27: Elizabeth (AcesoUnderGlass) reviews nitric oxide nasal spray / “Enovid”, a promising treatment for respiratory infections like colds and COVID (you spray the nitric oxide in your nasal passages, and it kills the viruses). I use this, but not enough to feel like I have an opinion on how well it works.
28: Psychiatry At The Margins criticizes Mad In America; I find MiA really deceptive and am happy to link people pushing back against them.
29: Did you know: “Herodotus, Aristotle and other authors named Arabia as the source of cinnamon; they recounted that giant cinnamon birds collected the cinnamon sticks from an unknown land where the cinnamon trees grew and used them to construct their nests. Pliny the Elder wrote that . . . the tales of cinnamon being collected from the nests of cinnamon birds was a traders' fiction made up to charge more. However, the story remained current in Byzantium as late as 1310.”

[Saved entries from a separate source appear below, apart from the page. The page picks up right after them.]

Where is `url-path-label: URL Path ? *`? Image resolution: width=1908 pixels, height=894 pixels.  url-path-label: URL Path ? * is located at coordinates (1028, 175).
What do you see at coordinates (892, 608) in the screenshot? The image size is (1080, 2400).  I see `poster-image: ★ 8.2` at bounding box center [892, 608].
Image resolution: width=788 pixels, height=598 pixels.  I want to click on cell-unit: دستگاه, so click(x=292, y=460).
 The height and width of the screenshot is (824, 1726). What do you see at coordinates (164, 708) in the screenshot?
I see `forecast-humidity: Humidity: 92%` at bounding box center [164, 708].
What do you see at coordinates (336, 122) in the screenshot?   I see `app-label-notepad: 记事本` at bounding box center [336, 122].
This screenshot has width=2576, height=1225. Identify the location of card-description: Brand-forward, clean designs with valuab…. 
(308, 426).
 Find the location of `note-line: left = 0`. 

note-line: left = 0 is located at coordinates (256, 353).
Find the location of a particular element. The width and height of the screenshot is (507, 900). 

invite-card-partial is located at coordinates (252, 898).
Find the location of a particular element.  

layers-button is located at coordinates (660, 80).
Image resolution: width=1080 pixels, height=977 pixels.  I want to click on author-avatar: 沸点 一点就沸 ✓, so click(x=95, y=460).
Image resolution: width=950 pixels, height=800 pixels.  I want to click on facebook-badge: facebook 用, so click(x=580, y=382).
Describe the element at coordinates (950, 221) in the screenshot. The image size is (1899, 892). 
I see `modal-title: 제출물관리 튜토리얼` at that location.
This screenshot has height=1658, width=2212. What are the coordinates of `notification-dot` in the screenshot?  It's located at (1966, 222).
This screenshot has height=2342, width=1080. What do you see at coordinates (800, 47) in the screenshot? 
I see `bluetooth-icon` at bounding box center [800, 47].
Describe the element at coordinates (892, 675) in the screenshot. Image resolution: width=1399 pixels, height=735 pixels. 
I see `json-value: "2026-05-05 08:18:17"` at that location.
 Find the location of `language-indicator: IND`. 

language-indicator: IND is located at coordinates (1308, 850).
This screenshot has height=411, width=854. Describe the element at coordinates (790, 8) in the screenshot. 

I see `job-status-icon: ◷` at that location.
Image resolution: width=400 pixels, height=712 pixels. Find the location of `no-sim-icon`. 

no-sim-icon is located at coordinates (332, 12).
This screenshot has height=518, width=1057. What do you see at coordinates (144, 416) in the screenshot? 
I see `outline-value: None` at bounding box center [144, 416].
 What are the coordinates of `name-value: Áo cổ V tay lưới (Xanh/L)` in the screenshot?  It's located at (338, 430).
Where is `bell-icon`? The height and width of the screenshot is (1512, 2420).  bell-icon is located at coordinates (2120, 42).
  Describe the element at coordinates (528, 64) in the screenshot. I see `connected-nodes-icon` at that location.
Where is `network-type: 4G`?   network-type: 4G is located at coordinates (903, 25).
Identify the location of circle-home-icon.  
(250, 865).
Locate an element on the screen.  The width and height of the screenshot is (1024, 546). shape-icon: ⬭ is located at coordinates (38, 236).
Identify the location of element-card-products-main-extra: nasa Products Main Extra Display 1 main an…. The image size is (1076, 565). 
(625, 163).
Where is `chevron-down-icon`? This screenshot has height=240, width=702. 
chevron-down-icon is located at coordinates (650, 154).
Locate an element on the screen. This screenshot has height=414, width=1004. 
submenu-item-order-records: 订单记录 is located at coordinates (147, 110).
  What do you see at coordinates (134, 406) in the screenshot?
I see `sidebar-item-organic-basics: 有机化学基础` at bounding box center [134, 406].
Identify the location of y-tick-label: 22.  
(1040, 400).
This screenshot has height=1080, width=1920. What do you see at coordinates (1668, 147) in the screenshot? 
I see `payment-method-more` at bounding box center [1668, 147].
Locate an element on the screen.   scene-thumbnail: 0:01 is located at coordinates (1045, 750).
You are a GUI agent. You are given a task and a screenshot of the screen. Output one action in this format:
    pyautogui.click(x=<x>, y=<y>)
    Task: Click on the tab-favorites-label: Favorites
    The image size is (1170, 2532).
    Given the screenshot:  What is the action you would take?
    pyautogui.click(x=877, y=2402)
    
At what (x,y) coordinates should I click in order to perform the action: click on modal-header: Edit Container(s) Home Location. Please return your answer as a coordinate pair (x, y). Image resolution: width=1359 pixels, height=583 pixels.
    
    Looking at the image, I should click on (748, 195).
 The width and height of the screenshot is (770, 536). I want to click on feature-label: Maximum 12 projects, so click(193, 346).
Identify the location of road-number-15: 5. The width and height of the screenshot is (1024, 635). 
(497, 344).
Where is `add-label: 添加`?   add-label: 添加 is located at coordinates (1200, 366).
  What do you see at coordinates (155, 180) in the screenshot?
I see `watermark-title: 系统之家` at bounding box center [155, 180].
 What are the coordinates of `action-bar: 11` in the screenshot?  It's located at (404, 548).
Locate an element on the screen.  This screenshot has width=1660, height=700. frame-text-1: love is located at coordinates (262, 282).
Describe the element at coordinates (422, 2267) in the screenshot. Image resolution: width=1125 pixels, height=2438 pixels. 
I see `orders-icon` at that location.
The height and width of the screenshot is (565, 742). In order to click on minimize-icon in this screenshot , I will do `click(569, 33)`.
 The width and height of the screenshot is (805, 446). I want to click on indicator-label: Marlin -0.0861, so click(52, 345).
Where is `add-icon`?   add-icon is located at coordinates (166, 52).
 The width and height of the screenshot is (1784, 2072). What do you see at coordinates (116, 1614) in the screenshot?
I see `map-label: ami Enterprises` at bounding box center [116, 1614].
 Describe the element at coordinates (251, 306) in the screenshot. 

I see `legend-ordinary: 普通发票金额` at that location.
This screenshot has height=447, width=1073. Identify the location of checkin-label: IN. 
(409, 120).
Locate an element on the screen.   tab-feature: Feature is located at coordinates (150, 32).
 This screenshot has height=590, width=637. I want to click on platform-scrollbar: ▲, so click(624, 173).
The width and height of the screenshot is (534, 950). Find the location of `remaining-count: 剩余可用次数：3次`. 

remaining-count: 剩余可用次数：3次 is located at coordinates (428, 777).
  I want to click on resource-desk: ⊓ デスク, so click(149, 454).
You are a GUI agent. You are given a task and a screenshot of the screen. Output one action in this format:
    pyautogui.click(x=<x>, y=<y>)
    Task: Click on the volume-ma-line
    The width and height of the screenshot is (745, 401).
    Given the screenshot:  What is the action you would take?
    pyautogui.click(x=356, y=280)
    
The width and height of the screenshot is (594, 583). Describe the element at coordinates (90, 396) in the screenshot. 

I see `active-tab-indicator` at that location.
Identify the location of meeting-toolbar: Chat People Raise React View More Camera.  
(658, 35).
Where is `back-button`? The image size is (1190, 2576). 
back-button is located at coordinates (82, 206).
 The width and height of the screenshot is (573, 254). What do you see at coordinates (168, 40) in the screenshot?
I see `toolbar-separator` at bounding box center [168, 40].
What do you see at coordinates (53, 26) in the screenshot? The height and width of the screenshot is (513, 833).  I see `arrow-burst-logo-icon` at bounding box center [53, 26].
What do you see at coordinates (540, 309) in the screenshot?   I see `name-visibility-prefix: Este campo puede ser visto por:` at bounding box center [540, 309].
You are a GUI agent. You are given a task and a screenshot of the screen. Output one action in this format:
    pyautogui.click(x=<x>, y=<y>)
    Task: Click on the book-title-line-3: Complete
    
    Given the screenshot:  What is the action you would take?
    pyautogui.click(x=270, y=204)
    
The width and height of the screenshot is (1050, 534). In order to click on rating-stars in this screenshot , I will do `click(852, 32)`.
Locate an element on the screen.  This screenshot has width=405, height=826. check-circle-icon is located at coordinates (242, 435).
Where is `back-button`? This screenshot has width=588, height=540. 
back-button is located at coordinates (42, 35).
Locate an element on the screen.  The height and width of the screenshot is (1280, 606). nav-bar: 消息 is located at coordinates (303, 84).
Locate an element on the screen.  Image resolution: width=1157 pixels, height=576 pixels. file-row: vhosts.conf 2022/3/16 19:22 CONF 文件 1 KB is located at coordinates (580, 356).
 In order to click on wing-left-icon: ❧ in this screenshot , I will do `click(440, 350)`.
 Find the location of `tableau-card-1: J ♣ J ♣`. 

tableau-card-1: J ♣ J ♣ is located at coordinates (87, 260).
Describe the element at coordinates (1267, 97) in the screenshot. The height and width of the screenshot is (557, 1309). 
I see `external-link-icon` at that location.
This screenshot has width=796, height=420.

30: Remember how a few years ago people talked about a “short squeeze” on Gamestop stock, Gamestop became a “meme stock” and went up a lot, and then later it went back down? And you know how sociologists say that after a religion’s predicted apocalypse fails to materialize, some believers become even more committed? r/superstonk (FAQ here) is the subreddit for people who believe that the true Gamestop short squeeze is still coming, that it will take down all of Wall Street, and that Gamestop will soon be worth “[from] $10,000 per share to $100 million per share - with evidence suggesting there is no theoretical ceiling on what the price could climb to.”
31: List Of Long-Term Wikipedia Vandals. It’s most fun to read this as a grimoire of minor information demons, eg “Wikinger: Adds false information related to the Greek alphabet and to its related minor characters”, “Zhoban: Adds unreliable sources to Islamic terrorism articles, while acting in an uncivil manner”.